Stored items
------------------------
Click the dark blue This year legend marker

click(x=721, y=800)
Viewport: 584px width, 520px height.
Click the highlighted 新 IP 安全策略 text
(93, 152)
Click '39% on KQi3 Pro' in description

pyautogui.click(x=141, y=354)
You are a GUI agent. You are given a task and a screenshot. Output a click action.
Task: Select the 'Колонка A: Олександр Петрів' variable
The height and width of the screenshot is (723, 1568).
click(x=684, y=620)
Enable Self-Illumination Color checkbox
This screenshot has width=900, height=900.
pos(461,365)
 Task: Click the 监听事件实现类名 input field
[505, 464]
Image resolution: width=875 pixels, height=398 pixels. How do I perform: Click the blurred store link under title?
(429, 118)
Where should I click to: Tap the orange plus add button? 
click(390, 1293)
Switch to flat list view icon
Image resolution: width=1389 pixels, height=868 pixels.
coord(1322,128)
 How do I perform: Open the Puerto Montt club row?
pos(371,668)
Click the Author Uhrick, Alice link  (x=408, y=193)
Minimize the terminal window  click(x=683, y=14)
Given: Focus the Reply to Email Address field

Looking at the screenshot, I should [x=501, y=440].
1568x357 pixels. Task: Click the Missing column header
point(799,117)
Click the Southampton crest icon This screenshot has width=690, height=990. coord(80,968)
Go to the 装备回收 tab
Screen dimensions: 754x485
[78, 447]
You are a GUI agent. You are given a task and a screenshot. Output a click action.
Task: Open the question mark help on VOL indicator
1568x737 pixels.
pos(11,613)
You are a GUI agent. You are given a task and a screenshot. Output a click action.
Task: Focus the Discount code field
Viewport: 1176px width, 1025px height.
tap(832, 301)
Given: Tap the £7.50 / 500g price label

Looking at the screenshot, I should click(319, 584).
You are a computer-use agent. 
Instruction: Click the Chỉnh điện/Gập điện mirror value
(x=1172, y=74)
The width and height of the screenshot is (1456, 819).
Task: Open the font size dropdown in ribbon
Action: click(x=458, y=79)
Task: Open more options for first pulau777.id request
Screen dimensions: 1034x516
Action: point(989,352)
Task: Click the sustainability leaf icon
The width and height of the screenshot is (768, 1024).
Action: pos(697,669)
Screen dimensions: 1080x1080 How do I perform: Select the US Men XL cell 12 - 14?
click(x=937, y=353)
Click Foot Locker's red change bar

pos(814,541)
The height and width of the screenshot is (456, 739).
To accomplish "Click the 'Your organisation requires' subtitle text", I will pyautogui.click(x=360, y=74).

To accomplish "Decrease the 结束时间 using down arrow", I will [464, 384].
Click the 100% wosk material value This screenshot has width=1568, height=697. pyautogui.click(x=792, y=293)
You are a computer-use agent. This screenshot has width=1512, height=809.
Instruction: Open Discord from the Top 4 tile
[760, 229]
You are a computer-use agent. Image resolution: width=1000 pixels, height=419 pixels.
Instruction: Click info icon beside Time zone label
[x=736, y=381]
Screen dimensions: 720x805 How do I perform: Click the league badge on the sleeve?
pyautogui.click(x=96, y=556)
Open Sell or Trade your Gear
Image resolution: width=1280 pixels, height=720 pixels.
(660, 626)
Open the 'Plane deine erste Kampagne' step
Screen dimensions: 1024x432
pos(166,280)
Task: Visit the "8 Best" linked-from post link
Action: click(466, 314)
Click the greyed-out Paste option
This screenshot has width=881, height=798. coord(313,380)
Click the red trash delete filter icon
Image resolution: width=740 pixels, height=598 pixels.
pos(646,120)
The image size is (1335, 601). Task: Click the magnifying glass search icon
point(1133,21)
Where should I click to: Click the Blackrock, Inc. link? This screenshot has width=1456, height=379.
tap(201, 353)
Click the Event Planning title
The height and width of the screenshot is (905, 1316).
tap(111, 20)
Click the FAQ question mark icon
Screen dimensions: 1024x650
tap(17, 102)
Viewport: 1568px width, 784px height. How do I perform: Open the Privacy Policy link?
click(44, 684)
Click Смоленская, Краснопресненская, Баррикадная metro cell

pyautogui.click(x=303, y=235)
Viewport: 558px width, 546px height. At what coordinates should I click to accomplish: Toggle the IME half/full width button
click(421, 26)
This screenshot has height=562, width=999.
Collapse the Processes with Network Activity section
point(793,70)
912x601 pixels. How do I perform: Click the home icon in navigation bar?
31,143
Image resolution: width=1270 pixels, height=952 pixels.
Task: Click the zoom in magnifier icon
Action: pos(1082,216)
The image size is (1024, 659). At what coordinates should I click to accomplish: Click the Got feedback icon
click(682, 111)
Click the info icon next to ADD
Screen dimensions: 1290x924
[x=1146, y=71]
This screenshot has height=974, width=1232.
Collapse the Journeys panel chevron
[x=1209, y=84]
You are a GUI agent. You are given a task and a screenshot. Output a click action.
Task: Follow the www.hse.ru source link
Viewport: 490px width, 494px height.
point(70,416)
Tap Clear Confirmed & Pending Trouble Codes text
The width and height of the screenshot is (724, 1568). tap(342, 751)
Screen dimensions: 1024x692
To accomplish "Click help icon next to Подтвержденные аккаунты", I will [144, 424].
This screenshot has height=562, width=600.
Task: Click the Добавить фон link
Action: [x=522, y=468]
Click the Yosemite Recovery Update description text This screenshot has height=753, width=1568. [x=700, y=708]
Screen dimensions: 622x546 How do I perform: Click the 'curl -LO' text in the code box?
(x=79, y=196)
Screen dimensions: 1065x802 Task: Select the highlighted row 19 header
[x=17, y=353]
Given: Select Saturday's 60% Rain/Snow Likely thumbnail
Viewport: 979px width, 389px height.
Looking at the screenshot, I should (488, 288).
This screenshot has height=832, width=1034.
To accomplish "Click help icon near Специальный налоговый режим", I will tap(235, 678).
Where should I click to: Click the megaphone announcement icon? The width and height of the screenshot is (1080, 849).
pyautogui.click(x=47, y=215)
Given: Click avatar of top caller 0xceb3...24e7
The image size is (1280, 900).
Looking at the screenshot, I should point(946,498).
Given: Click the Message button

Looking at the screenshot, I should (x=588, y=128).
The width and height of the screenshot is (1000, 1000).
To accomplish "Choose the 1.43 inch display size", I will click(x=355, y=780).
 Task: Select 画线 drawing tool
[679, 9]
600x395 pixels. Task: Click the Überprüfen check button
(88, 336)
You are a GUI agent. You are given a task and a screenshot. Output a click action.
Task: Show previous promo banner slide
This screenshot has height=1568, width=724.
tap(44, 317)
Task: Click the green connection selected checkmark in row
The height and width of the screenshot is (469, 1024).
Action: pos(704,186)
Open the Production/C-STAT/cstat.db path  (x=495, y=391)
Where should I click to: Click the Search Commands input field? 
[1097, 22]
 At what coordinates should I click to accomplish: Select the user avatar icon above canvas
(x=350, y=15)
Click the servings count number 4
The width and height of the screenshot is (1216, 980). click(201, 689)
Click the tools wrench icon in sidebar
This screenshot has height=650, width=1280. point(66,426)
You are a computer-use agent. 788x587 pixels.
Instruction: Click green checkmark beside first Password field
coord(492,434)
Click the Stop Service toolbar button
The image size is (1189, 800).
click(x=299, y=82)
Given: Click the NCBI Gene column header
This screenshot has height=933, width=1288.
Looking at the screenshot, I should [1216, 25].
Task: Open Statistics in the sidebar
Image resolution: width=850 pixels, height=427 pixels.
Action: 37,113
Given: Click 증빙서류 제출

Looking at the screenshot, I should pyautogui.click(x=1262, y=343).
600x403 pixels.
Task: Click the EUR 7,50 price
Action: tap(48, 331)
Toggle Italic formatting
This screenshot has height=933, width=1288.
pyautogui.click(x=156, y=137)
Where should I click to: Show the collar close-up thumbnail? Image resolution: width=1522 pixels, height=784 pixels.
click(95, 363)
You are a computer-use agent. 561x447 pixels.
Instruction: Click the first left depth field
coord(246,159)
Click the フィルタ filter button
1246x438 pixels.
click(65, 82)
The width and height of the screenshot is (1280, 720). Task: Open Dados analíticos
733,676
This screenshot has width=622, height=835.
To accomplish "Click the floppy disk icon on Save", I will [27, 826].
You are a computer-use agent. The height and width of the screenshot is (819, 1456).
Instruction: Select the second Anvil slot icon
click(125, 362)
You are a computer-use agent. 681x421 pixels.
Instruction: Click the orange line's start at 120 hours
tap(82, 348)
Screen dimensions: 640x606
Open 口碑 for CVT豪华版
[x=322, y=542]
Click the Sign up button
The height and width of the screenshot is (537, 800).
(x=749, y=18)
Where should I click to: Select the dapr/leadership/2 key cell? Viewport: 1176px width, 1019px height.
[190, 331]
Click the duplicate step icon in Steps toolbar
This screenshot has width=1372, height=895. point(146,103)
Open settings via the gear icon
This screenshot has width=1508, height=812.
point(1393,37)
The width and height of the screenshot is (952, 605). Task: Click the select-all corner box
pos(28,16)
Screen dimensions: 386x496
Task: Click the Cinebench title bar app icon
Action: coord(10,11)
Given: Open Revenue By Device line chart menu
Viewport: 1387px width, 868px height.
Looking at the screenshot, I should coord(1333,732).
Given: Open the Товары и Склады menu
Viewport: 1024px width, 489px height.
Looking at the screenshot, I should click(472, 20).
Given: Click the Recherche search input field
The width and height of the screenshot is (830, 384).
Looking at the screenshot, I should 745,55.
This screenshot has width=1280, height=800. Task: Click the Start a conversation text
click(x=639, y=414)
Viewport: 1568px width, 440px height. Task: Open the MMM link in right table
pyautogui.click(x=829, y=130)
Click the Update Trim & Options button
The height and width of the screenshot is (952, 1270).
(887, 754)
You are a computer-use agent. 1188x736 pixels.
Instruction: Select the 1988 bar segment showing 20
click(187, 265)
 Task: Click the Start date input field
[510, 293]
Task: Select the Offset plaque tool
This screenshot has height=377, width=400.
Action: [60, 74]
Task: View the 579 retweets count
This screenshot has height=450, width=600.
------------------------
- DIRECTIONS FOR THIS TASK -
What lines in the entries above include the string "computer"? Return each one.

- YOUR RESPONSE -
You are a computer-use agent. 
You are a computer-use agent. This screenshot has width=1512, height=809.
You are a computer-use agent. Image resolution: width=1000 pixels, height=419 pixels.
You are a computer-use agent. 788x587 pixels.
You are a computer-use agent. 561x447 pixels.
You are a computer-use agent. The height and width of the screenshot is (819, 1456).
You are a computer-use agent. 681x421 pixels.
You are a computer-use agent. 1188x736 pixels.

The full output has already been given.